**DATA ENTRIES:**
#####

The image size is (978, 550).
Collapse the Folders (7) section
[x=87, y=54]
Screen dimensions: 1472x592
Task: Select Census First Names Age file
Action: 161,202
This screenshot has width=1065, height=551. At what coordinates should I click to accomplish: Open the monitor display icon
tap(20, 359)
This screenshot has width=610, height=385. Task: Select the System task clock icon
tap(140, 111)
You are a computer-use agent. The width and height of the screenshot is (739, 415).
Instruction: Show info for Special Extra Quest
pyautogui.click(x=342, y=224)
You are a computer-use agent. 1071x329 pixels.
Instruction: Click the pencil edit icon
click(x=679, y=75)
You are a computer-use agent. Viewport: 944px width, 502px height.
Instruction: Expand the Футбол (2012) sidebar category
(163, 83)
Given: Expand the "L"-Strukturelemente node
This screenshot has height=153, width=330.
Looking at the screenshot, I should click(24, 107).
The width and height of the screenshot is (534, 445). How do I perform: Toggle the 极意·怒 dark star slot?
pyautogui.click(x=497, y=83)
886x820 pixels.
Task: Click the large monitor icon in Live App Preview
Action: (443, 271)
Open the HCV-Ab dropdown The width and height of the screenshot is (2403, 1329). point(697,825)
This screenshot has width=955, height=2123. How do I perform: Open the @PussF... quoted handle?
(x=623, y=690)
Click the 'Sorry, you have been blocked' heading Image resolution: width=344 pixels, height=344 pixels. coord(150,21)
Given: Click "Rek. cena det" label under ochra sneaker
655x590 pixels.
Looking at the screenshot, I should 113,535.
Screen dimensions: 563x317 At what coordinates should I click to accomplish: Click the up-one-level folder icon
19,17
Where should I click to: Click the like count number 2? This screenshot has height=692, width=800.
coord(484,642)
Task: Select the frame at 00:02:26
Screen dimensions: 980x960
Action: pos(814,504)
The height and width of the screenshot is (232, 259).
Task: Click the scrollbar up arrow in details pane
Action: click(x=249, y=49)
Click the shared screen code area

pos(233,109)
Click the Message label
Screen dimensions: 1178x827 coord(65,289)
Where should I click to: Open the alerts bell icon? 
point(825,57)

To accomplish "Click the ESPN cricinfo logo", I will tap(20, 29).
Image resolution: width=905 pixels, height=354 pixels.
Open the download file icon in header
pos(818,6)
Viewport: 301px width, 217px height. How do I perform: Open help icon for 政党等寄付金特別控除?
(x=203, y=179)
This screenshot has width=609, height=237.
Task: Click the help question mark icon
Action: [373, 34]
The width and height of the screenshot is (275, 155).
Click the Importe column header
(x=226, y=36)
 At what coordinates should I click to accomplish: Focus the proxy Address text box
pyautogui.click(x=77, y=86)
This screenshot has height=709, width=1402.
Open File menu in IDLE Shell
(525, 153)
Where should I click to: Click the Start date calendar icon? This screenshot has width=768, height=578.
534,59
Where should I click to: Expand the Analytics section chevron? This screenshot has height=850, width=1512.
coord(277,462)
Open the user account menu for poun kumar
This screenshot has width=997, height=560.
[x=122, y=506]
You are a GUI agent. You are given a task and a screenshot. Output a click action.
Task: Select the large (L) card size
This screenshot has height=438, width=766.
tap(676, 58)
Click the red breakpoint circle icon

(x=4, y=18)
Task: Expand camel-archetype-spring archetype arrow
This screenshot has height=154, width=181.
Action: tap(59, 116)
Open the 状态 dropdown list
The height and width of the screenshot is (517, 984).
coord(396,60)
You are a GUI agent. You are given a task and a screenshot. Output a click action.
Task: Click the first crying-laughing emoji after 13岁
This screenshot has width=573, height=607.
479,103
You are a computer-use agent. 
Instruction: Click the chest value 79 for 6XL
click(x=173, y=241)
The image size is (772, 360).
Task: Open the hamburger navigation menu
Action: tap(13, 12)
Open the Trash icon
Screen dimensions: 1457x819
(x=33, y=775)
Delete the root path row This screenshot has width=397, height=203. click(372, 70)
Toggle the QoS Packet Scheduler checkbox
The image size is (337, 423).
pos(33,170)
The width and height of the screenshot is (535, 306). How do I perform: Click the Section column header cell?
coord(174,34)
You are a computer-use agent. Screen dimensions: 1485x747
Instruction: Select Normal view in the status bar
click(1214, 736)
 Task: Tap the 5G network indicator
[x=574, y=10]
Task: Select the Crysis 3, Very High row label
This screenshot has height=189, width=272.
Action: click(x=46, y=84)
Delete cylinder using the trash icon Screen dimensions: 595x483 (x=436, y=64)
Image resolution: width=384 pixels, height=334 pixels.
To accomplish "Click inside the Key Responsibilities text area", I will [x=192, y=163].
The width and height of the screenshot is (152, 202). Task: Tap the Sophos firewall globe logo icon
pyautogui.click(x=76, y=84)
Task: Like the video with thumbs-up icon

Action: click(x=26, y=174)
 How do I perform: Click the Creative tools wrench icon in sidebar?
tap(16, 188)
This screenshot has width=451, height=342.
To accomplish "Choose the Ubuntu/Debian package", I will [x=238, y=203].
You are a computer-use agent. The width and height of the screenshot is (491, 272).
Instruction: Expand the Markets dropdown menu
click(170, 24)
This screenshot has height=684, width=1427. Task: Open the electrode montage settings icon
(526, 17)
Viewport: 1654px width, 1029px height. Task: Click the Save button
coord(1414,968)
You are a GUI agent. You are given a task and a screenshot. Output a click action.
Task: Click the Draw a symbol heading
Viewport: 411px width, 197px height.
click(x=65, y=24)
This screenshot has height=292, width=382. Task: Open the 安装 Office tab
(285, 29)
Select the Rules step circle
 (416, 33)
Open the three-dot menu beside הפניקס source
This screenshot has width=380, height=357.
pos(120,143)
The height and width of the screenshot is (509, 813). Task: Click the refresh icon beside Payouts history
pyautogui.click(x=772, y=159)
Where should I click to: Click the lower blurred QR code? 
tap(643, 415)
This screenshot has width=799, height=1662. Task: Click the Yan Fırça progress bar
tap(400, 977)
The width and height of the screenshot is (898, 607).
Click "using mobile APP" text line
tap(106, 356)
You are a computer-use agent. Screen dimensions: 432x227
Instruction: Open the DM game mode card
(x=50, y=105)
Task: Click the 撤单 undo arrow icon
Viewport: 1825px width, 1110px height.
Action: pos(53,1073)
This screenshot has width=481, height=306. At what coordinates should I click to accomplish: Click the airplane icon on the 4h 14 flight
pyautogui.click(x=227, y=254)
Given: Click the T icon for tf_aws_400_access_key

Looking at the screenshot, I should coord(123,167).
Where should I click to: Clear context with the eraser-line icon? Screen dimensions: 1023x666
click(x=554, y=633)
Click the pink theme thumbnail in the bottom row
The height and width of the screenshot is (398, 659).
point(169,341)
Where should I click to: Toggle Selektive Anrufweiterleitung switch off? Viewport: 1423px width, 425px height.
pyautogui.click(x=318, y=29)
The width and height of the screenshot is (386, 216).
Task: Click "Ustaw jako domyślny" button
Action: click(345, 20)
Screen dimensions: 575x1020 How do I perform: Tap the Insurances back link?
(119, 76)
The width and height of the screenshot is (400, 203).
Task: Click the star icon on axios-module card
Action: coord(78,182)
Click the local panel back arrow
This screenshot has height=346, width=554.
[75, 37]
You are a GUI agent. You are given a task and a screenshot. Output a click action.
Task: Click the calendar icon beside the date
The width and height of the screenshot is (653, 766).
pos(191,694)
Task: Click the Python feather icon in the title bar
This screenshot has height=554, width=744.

#####

**WORK REQUIRED:** List every line of the records above that contains the string "code". Case counts.

**OUTPUT OF THE EXERCISE:**
Click the shared screen code area
Where should I click to: Click the lower blurred QR code? 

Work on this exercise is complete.